Lakshmi Bai, also spelled as Laxmi Bai, born on November 19, 1835, Kashi, India and died on June 18, 1858, Kotah-ki-Serai, near Gwalior was an Indian queen of the Maratha princely state of Jhansi in North India currently present in Jhansi district in Uttar Pradesh, India. She was one of the leading figures of the Indian war of Independence 1857 and emerged as a symbol of resistance to the British Raj for Indian nationalists.
Rani Lakshmibai was born on 19 November 1828 in the town of Varanasi to a Marathi Karhade Brahmin couple Moropant Tambe and Bhagirathi Sapre. She was named Manikarnika Tambe and was nicknamed later as Manu. Her mother died when she was four years old. Her father worked for Peshwa Baji Rao II of Bithoor district.The Peshwa called her “Chhabili”, which means “playful”. She was educated at home, with freedom to read and write, and was more independent in her childhood than others of her age; her studies included shooting, horsemanship, fencing and mallakhamba with her childhood friends Nana Sahib and Tatya Tope.
Rani Lakshmibai was accustomed to riding on horseback accompanied by a small escort between the palace and the temple although sometimes she was carried by palanquin.Her horses included Sarangi, Pavan and Baadal.As per archival evidences she rode Baadal when escaping from the fort in 1858. The Rani Mahal, the palace of Rani Lakshmibai, has now been converted into a museum.
Battle at Jhansi and the final scarifice
The British force arrived in Jhansi on the morning of March 21, 1858, and the attack began. The Rani asked Tatya Tope for help, but he failed although he came with 22, 000 men.However, the defeat encouraged the Rani, and she supervised the defence. General Rose stormed the fort on the morning of April 3, 1858. The next day Jhansi went under British control, and the fort was occupied on April 5, 1858.Historian S.N. Sinha has written is that the Rani dressed as a man and along with her followers left the fort in the night of April 4, or the morning of April 5, 1858. In any case, the Rani rode along the road leading to the city of Kalpi. In Kalpi, they planned to resist British force, but they failed. Then, the revolutionaries moved in the direction of Gwalior, where they first succeeded. On the June 18, 1858 the British attacked the revolutionaries and forced them to retreat. In this action, the Rani died. The final battle was fought on June 19, 1858. The Rani had been riding a horse, got stuck by bullets and fell. Some say that the Rani survived about twenty minutes. The arrangement was done instantly after her death for cremating her body. General Rose stated that the Rani was not killed on the field, but was carried off the ground and ordered a funeral pile which she fired by herself. Another version of the legend is that the Rani deliberately chose death over life under British rule.

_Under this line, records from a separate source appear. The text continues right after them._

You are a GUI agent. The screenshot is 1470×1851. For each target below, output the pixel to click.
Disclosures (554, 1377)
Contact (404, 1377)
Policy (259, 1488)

Twenty years after her death Colonel Malleson wrote in the History of the Indian Mutiny; vol. 3; London, 1878 ‘Whatever her faults in British eyes may have been, her countrymen will ever remember that she was driven by ill-treatment into rebellion, and that she lived and died for her country, We cannot forget her contribution for India.”
Fear of colonial reprisal had prevented anybody from attempting a truthful history of Lakshmibai but the texts by Godse, Vrindavan Lal Verma and Paranis and living oral traditions has kept the bravery of queen alive.

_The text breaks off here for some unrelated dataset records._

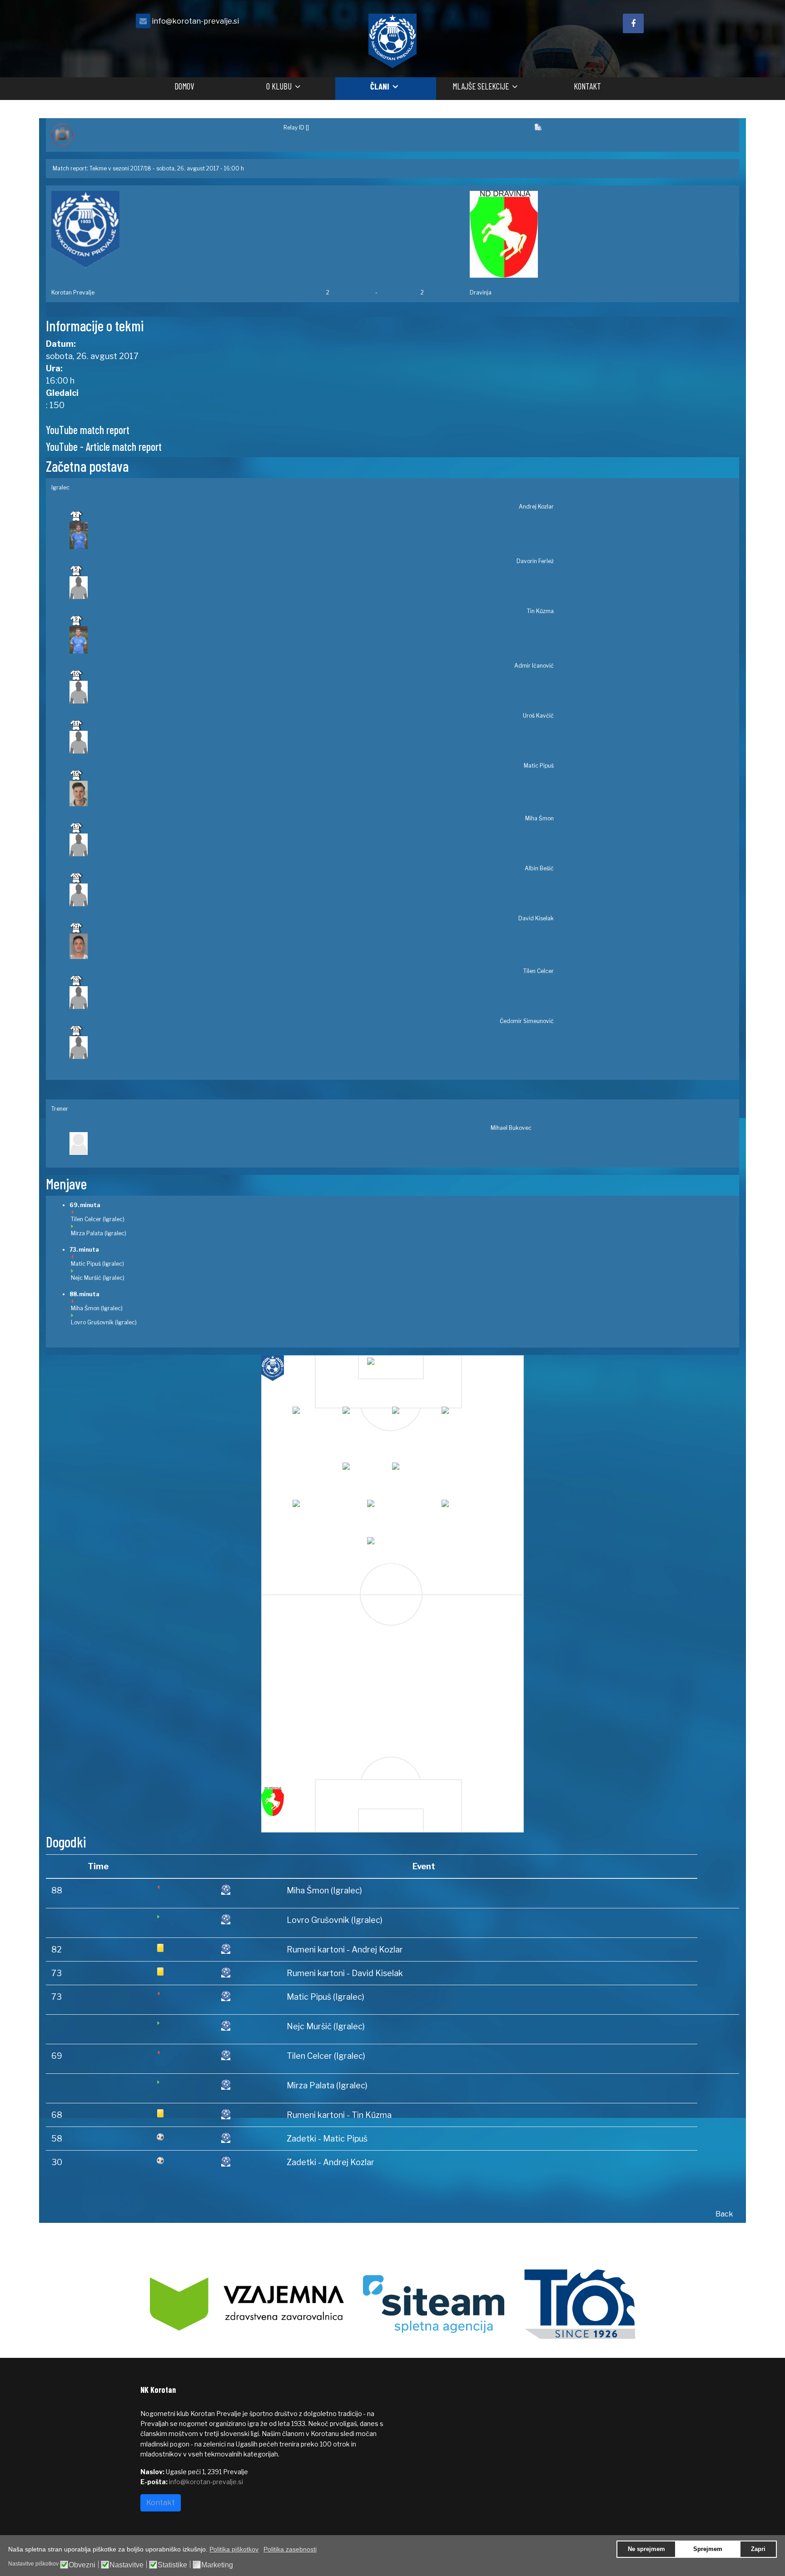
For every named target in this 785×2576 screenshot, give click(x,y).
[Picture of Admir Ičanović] (312, 692)
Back (724, 2214)
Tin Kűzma (540, 611)
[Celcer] (465, 1509)
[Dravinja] (602, 234)
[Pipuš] (366, 1472)
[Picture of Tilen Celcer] (312, 997)
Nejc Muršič (86, 1277)
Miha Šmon (539, 818)
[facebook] (633, 23)
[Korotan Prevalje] (183, 229)
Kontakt (587, 86)
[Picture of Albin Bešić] (312, 895)
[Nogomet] (162, 135)
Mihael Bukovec (511, 1127)
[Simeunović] (390, 1547)
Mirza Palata (87, 1233)
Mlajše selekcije (480, 86)
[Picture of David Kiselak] (312, 946)
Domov (184, 86)
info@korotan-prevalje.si (195, 20)
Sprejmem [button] (707, 2549)
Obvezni (82, 2565)
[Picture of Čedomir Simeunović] (312, 1047)
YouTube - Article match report (104, 446)
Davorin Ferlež (535, 561)
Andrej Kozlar (536, 506)
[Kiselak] (390, 1509)
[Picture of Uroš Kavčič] (312, 742)
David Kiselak (536, 918)
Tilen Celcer (538, 971)
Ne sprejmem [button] (646, 2549)
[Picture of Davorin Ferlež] (312, 587)
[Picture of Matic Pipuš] (312, 793)
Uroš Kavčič (538, 715)
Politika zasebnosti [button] (290, 2549)
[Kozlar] (390, 1367)
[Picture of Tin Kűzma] (312, 640)
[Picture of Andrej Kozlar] (312, 535)
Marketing (217, 2565)
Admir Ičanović (534, 665)
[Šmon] (415, 1472)
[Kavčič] (465, 1416)
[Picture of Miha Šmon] (312, 845)
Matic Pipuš (539, 765)
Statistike (172, 2565)
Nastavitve (126, 2565)
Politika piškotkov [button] (233, 2549)
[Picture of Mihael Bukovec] (301, 1143)
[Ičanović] (415, 1416)
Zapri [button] (758, 2549)
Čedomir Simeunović (527, 1021)
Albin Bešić (539, 868)
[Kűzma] (366, 1416)
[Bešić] (316, 1509)
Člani (379, 86)
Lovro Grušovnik (92, 1322)
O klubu (279, 86)
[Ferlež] (316, 1416)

Her unbeatable bravery, courage and fighting spirit is duly recognized in the form of Statues of Lakshmibai across India. Lakshmibai National University of Physical Education in Gwalior, Laksmibai National College of Physical Education in Thiruvananthapuram, Maharani Laxmi Bai Medical College in Jhansi are named after her. Rani Lakshmi Bai Central Agricultural University in Jhansi was founded in 2013. The Rani Jhansi Marine National Park is located in the Andaman and Nicobar Islands in the Bay of Bengal. A women’s unit of the Indian National Army was named the Rani of Jhansi Regiment. In 1957 two postage stamps were issued to commemorate the centenary of the rebellion. Indian representations in novels, poetry, and film tend towards an uncomplicated valorization of Rani Lakshmibai as an individual solely devoted to the cause of Indian independence.